Document source:
^^^^^^^^

Au lieu de réguler le marché privé et spéculatif du logement, ou de construire massivement des unités d’habitation par la puissance publique, on joue à l’autruche pendant des années, puis on pointe du doigt les immigrants une fois que la situation est devenue catastrophique et invivable pour la classe moyenne. Certes, l’arrivée d’un nombre important d’immigrants exerce une pression sur le marché de l’habitation, mais la pénurie de logements et l’envolée des prix de l’immobilier ne découlent pas d’abord de leur présence.

Pendant ce temps, le gouvernement Trudeau augmente les cibles d’immigration à 500 000 nouveaux arrivants pour se donner une belle image vertueuse, tout en multipliant le recours aux travailleurs étrangers temporaires, dont certains se retrouvent dans une situation de quasi-esclavage (selon un expert de l’ONU). Rappelons qu’il y avait plus de 2,2 millions de résidents non-permanents au Canada en juillet 2023, et leur nombre ne fait qu’augmenter année après année.

Selon la journaliste Sarah Champagne dans un article du Devoir du 27 septembre 2023 : "Les détenteurs d’un permis de travail seulement constituent près de la moitié de tous les non-permanents, soit 1 million de personnes. Cette proportion était un peu plus basse au Québec, soit de 43 %. Les autres catégories d’immigrants temporaires comprennent les étudiants étrangers, au nombre de 856 051, qui ont un permis de travail en plus ou non. Restent les 84 191 membres de la famille qui accompagnent ces immigrants, mais qui n’ont pas eux-mêmes un permis."

Aujourd’hui, on apprend que le gouvernement Trudeau "va plafonner pendant deux ans le nombre d’étudiants étrangers" comme réponse à la crise du logement. Selon le ministre fédéral de l’Immigration Marc Miller, "en 2024, 364 000 permis d’étude seront accordés, une baisse de 35 % par rapport à 2023". Alors que les universités sont sous-financées et utilisent la stratégie de recrutement d’étudiants internationaux pour garder la tête hors de l’eau, on vient de leur couper l’herbe sous le pied. Cela aura un impact direct sur le secteur universitaire, une petite université comme la mienne ayant entre 30 et 40% d’étudiants internationaux depuis quelques années. L’impact sur le nombre de logements disponibles, par contre, sera aussi minime qu’un coup d’épée dans l’eau.

^^^^^^^^

Extrait de données:
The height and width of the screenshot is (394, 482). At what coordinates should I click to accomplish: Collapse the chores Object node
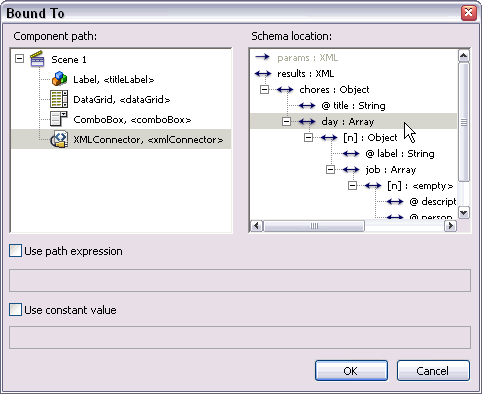(264, 89)
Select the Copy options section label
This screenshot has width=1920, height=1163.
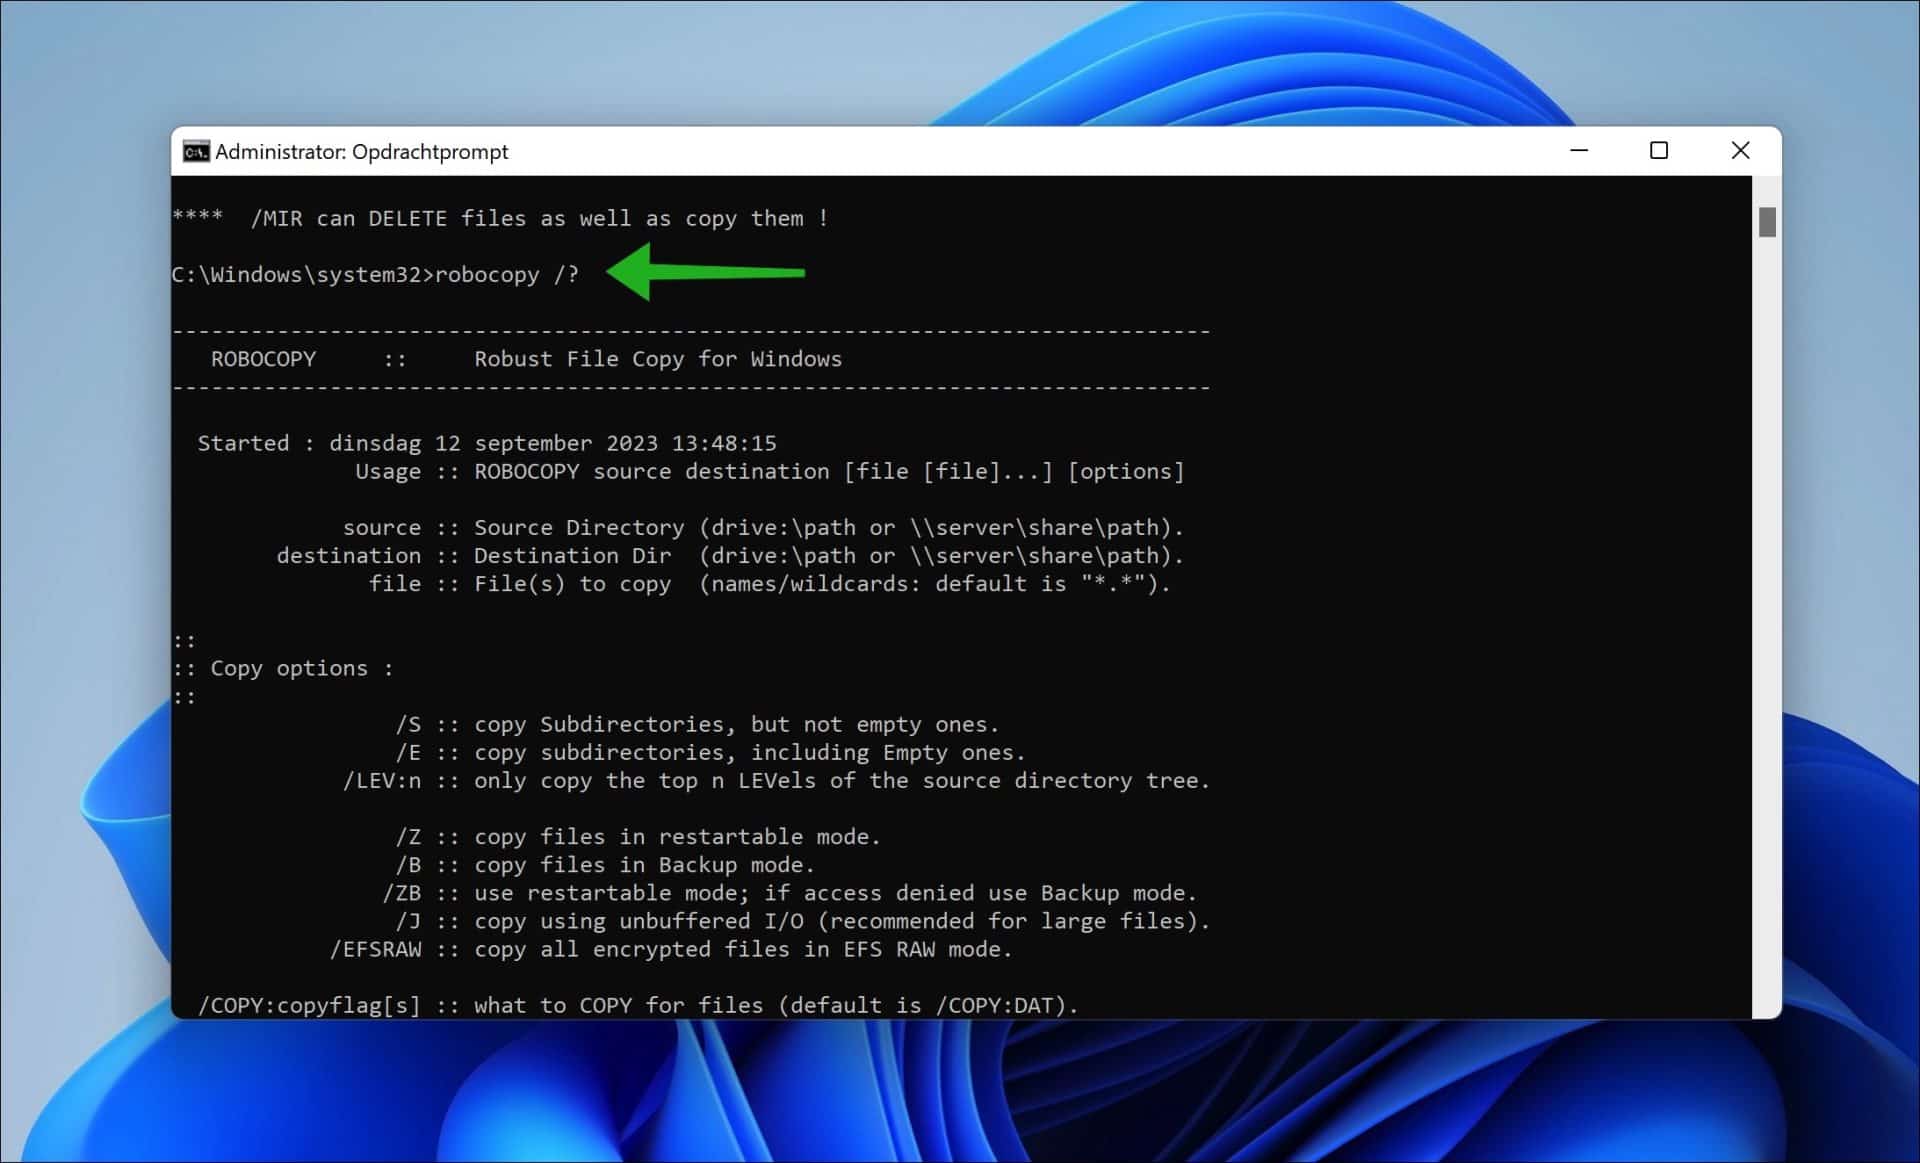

^^^^^^^^

Consignes:
A. D'après le document source, combien de permis d'étude seront accordés en 2024 ?
B. Reprenez le passage du document source allant de « Aujourd’hui, on apprend » à « d’épée dans l’eau. » en substituant « étudiants étrangers » à « étudiants internationaux ».

Réponses par consigne:
A. 364 000 permis d'étude, soit une baisse de 35 % par rapport à 2023.

B.
Aujourd’hui, on apprend que le gouvernement Trudeau "va plafonner pendant deux ans le nombre d’étudiants étrangers" comme réponse à la crise du logement. Selon le ministre fédéral de l’Immigration Marc Miller, "en 2024, 364 000 permis d’étude seront accordés, une baisse de 35 % par rapport à 2023". Alors que les universités sont sous-financées et utilisent la stratégie de recrutement d’étudiants étrangers pour garder la tête hors de l’eau, on vient de leur couper l’herbe sous le pied. Cela aura un impact direct sur le secteur universitaire, une petite université comme la mienne ayant entre 30 et 40% d’étudiants étrangers depuis quelques années. L’impact sur le nombre de logements disponibles, par contre, sera aussi minime qu’un coup d’épée dans l’eau.